>> START Records provided

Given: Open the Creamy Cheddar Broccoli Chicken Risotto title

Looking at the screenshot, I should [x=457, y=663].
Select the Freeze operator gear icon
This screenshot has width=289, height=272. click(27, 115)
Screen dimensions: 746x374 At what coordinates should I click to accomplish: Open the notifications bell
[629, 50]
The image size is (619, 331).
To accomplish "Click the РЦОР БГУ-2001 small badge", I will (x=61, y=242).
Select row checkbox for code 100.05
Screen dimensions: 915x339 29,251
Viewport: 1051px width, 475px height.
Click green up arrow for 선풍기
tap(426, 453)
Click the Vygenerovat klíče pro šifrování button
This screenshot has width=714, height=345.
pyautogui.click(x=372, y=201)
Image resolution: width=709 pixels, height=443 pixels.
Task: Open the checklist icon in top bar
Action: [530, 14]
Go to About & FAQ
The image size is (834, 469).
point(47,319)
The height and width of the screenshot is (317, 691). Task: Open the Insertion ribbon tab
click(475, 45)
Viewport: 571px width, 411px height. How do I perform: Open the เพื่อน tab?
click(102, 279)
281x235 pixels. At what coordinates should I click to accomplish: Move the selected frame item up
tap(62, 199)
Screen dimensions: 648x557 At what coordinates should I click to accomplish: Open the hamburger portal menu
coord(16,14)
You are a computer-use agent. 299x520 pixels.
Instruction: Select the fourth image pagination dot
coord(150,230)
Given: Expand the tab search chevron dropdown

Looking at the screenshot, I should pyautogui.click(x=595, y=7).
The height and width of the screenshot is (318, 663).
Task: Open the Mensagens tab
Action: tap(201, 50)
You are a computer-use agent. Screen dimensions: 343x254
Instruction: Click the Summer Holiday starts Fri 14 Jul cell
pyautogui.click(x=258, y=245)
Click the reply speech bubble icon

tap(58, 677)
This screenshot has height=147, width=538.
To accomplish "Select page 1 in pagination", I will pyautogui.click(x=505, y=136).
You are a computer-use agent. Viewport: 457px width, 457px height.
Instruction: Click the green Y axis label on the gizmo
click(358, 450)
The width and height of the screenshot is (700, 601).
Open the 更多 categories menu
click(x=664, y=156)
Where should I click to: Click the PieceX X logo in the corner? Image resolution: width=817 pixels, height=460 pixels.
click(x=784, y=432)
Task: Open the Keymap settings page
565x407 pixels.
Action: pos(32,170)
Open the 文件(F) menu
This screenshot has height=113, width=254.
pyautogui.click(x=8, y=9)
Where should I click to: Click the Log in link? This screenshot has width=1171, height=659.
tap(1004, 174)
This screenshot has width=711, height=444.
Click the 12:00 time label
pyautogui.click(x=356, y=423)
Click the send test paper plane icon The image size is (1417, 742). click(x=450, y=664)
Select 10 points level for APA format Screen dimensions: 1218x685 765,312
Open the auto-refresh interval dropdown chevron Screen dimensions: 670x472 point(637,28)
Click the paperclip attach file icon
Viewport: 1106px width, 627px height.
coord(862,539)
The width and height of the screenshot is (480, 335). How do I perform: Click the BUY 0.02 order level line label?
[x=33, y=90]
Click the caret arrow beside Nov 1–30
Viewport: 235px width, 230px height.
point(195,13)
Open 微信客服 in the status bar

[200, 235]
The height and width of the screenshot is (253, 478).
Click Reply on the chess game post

>> END Records provided

### Work to do
Output the lines between the one containing "Go to About & FAQ" and the one containing "click(x=784, y=432)", inclusive, as a Markdown table with the columns Number and Line, skipping any blank lines.

### Output for this exercise
| Number | Line |
|---|---|
| 1 | Go to About & FAQ |
| 2 | The image size is (834, 469). |
| 3 | point(47,319) |
| 4 | The height and width of the screenshot is (317, 691). Task: Open the Insertion ribbon tab |
| 5 | click(475, 45) |
| 6 | Viewport: 571px width, 411px height. How do I perform: Open the เพื่อน tab? |
| 7 | click(102, 279) |
| 8 | 281x235 pixels. At what coordinates should I click to accomplish: Move the selected frame item up |
| 9 | tap(62, 199) |
| 10 | Screen dimensions: 648x557 At what coordinates should I click to accomplish: Open the hamburger portal menu |
| 11 | coord(16,14) |
| 12 | You are a computer-use agent. 299x520 pixels. |
| 13 | Instruction: Select the fourth image pagination dot |
| 14 | coord(150,230) |
| 15 | Given: Expand the tab search chevron dropdown |
| 16 | Looking at the screenshot, I should pyautogui.click(x=595, y=7). |
| 17 | The height and width of the screenshot is (318, 663). |
| 18 | Task: Open the Mensagens tab |
| 19 | Action: tap(201, 50) |
| 20 | You are a computer-use agent. Screen dimensions: 343x254 |
| 21 | Instruction: Click the Summer Holiday starts Fri 14 Jul cell |
| 22 | pyautogui.click(x=258, y=245) |
| 23 | Click the reply speech bubble icon |
| 24 | tap(58, 677) |
| 25 | This screenshot has height=147, width=538. |
| 26 | To accomplish "Select page 1 in pagination", I will pyautogui.click(x=505, y=136). |
| 27 | You are a computer-use agent. Viewport: 457px width, 457px height. |
| 28 | Instruction: Click the green Y axis label on the gizmo |
| 29 | click(358, 450) |
| 30 | The width and height of the screenshot is (700, 601). |
| 31 | Open the 更多 categories menu |
| 32 | click(x=664, y=156) |
| 33 | Where should I click to: Click the PieceX X logo in the corner? Image resolution: width=817 pixels, height=460 pixels. |
| 34 | click(x=784, y=432) |